Items listed in a dataset:
- - - -

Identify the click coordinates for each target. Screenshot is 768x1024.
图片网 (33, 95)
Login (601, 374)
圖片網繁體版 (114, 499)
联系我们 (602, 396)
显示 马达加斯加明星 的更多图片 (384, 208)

- - - -

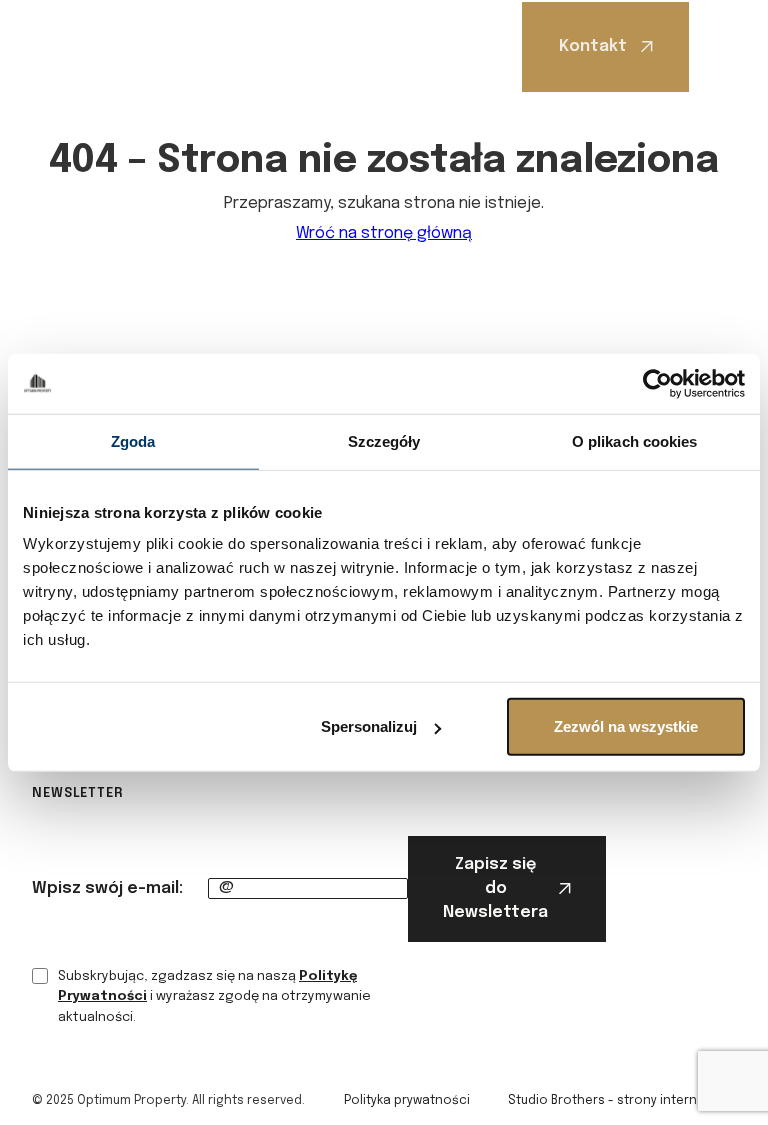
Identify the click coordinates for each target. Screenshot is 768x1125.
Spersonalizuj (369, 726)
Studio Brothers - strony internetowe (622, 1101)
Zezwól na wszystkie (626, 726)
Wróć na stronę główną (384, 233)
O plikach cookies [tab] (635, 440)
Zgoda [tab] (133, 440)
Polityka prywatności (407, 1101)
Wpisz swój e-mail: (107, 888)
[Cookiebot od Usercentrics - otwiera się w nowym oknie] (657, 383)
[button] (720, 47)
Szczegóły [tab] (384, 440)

- - - -

§ **Goal of the exercise**
Please transcribe only the lines in the records above running from the line that has "Zezwól na wszystkie (626, 726)" through the line that has "Szczegóły [tab] (384, 440)", both included, exactly as they appear.

§ **Task response**
Zezwól na wszystkie (626, 726)
Wróć na stronę główną (384, 233)
O plikach cookies [tab] (635, 440)
Zgoda [tab] (133, 440)
Polityka prywatności (407, 1101)
Wpisz swój e-mail: (107, 888)
[Cookiebot od Usercentrics - otwiera się w nowym oknie] (657, 383)
[button] (720, 47)
Szczegóły [tab] (384, 440)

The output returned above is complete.